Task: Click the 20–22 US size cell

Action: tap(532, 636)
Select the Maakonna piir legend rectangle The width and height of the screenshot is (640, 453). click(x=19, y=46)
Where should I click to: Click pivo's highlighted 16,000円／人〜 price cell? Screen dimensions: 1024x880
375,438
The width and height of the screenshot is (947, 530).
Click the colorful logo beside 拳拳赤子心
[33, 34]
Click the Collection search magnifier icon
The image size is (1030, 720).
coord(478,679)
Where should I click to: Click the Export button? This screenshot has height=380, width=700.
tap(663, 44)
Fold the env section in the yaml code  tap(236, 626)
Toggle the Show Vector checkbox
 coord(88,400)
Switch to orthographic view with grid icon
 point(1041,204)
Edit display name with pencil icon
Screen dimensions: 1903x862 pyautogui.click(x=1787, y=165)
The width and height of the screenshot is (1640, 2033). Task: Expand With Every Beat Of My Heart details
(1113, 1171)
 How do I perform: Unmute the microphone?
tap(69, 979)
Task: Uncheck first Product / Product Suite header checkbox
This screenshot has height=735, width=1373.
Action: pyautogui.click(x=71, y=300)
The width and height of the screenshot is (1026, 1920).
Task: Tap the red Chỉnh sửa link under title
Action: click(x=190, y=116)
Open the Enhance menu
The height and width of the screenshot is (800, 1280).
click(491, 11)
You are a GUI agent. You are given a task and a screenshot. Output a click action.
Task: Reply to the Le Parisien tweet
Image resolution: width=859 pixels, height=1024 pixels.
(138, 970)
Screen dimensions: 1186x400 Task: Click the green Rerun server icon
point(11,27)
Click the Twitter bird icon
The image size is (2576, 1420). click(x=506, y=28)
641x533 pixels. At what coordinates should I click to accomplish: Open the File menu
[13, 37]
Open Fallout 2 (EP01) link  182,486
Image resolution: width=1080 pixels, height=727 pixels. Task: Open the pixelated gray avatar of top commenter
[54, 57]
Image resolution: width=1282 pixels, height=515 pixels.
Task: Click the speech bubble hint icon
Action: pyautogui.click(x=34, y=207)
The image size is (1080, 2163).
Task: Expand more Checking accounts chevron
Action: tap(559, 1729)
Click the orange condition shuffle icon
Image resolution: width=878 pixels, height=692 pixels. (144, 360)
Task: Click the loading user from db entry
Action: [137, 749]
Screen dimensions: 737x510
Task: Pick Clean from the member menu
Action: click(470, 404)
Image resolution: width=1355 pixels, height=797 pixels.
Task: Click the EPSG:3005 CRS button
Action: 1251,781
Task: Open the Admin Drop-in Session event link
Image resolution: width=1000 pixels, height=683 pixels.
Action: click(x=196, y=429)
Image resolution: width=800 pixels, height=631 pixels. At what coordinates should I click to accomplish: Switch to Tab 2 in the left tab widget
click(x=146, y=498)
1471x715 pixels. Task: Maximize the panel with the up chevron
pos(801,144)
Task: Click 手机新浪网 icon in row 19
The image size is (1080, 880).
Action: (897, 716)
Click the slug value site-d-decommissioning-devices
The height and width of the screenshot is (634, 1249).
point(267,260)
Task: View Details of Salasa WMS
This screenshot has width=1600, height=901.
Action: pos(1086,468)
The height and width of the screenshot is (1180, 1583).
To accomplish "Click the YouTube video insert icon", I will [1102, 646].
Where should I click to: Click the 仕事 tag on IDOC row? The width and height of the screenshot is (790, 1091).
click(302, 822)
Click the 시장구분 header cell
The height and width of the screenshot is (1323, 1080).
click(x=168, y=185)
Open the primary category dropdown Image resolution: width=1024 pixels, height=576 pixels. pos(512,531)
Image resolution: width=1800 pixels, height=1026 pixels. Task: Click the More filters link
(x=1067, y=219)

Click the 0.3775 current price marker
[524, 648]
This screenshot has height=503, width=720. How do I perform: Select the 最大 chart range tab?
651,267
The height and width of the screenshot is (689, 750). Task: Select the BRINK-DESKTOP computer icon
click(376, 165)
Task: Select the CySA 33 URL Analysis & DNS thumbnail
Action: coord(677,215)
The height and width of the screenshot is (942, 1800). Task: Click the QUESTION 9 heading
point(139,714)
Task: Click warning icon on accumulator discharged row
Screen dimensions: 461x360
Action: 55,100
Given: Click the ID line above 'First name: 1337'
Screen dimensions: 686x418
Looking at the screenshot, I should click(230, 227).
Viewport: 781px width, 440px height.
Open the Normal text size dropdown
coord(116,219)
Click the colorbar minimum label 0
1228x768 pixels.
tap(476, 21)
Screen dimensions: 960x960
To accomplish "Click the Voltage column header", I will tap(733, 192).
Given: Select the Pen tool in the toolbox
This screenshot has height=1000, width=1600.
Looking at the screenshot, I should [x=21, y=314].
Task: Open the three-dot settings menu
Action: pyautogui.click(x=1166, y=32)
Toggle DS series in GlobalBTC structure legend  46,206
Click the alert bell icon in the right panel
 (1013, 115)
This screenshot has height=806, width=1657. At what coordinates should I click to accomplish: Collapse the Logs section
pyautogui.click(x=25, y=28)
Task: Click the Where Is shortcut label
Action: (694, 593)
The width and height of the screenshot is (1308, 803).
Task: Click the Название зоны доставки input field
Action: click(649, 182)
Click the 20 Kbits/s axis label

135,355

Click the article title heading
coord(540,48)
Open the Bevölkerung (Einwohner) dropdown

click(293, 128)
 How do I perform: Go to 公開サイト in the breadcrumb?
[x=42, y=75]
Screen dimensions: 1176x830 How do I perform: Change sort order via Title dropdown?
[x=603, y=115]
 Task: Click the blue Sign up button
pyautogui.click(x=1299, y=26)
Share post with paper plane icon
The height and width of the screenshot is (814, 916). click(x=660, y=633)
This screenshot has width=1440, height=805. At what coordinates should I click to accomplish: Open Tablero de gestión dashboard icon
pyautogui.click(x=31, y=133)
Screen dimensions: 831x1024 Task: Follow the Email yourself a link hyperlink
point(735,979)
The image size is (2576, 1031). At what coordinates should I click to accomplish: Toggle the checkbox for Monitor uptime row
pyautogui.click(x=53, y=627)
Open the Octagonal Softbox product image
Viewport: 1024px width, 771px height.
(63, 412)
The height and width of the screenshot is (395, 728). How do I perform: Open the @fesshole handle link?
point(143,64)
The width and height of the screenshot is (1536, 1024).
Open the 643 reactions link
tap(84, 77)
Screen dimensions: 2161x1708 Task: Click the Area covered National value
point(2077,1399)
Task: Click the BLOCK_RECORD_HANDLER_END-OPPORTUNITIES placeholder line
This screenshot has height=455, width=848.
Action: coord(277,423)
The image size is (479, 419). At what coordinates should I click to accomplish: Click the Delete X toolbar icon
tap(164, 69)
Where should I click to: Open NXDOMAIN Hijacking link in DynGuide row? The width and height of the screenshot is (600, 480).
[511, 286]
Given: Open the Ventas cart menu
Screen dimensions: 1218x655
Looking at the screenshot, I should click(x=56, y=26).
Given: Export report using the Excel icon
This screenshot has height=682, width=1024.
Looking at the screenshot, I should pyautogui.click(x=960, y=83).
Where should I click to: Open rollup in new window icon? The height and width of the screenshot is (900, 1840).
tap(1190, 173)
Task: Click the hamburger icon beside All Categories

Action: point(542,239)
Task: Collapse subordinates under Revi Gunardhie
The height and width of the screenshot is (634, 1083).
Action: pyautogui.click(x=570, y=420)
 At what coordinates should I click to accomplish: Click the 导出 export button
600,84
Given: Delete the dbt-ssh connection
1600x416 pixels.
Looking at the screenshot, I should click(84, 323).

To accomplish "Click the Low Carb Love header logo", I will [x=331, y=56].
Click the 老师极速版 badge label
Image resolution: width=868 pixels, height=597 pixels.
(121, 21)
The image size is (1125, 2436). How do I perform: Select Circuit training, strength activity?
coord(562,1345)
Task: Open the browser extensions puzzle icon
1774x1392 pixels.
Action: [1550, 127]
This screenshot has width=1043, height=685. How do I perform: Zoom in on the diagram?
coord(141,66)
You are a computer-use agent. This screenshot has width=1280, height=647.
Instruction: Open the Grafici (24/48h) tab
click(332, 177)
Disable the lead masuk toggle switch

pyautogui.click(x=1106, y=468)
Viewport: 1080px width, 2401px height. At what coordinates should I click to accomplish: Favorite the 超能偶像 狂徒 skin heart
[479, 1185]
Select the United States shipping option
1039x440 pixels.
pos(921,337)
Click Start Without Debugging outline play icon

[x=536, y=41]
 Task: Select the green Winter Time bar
────────────────
[GOAL OF THE EXERCISE] What is wanted is every line from the first line of the entries through the line that contains "Task: Uncheck first", given again exactly.

[SOLUTION FOR THIS TASK]
Task: Click the 20–22 US size cell

Action: tap(532, 636)
Select the Maakonna piir legend rectangle The width and height of the screenshot is (640, 453). click(x=19, y=46)
Where should I click to: Click pivo's highlighted 16,000円／人〜 price cell? Screen dimensions: 1024x880
375,438
The width and height of the screenshot is (947, 530).
Click the colorful logo beside 拳拳赤子心
[33, 34]
Click the Collection search magnifier icon
The image size is (1030, 720).
coord(478,679)
Where should I click to: Click the Export button? This screenshot has height=380, width=700.
tap(663, 44)
Fold the env section in the yaml code  tap(236, 626)
Toggle the Show Vector checkbox
 coord(88,400)
Switch to orthographic view with grid icon
 point(1041,204)
Edit display name with pencil icon
Screen dimensions: 1903x862 pyautogui.click(x=1787, y=165)
The width and height of the screenshot is (1640, 2033). Task: Expand With Every Beat Of My Heart details
(1113, 1171)
 How do I perform: Unmute the microphone?
tap(69, 979)
Task: Uncheck first Product / Product Suite header checkbox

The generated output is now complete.